Through the eyes of Mrs. Land
John’s Journey with Bluebird Care
My husband was a fiercely independent man and a true gentleman. A former Olympian who represented his country in field hockey at the 1964 Summer Games, he lived an active and fulfilling life. When he first began experiencing weakness in his arms and hands during a hockey match, neither of us imagined it would lead to a diagnosis of Motor Neurone Disease at the age of 77.
Over the five years that followed, Bluebird Care supported us in our home, helping us navigate the increasing challenges of his condition while preserving his dignity, comfort, and sense of self. For a long time, John wanted to do as much for himself as he could. The care assistants understood that. If he was slow, they gave him time. They respected his independence.
I remember the first time we received care. Initially, the visits were short—just enough time for me to pop to the library, while a care assistant made John a coffee and checked in. But as John’s condition progressed, so did our needs. Bluebird Care adapted, providing support twice a day and four nights a week, with continuity and compassion.
“The care assistants started coming here about six months after John was diagnosed. Linda and Marion were with us from the very beginning right through to the end. They got to know John and what he was like. They understood what he was going through and could see the changes that were happening to him. That continuity of care was so important and a great tribute to Bluebird Care”
The care assistants didn’t just support John—they supported me too. They were filled with compassion. If I was worried, I could talk to them. They gave me advice and boosted my confidence. They became like friends. I knew about their families, and they knew about mine.
Every aspect of John’s care was delivered with sensitivity and respect. Morning visits included helping him out of bed, washed and dressed for the day. In the evenings, they gently hoisted him into bed after a day spent in his wheelchair.
They understood what it meant for someone like John—who had always been so independent—to need help with the most personal tasks. They made it easier for him to accept, with kindness and without embarrassment.
Even in the most difficult times, they found space for laughter and warmth. They shared stories, chatted about sport, and made sure John didn’t feel defined by his illness. Their presence was a source of joy and emotional strength.
On the morning of John’s passing, one of the carers arrived early, sensing the importance of the moment. I held John’s hand, and she held mine. That support meant the world to me. Both carers attended John’s funeral, a gesture I deeply appreciated.

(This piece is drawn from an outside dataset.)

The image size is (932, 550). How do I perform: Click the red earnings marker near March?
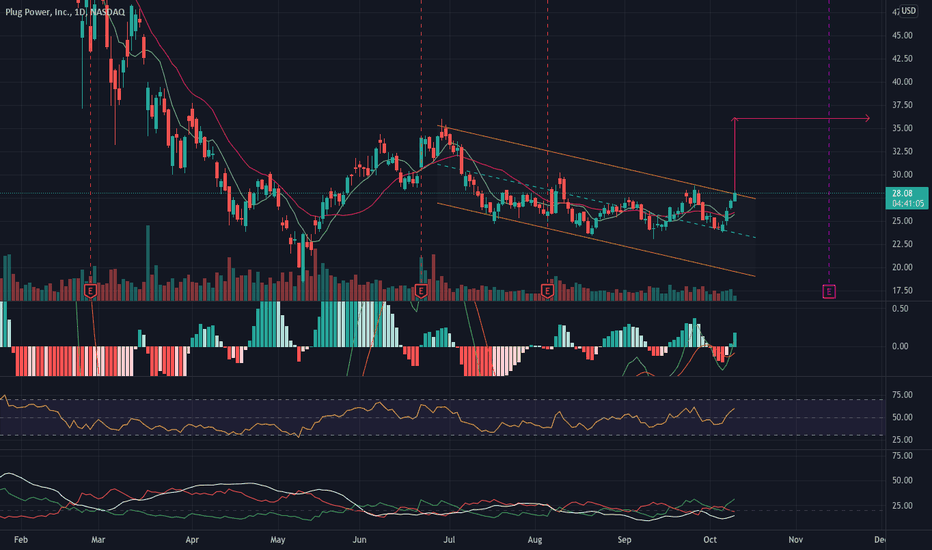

I knew that John wanted to stay in his own home and that was important to me. I knew he was frightened about what the end was going to be like. I wanted him to be at home so I could be the best support to him that I could. John wanted to die here. There were memories of his family around him, in the bedroom where he slept to the very end.
John died at home, surrounded by familiar memories—photographs of family, mementos from his sporting career, and the love he built over a lifetime. It was where he wanted to be, and with the support of Bluebird Care, it was possible.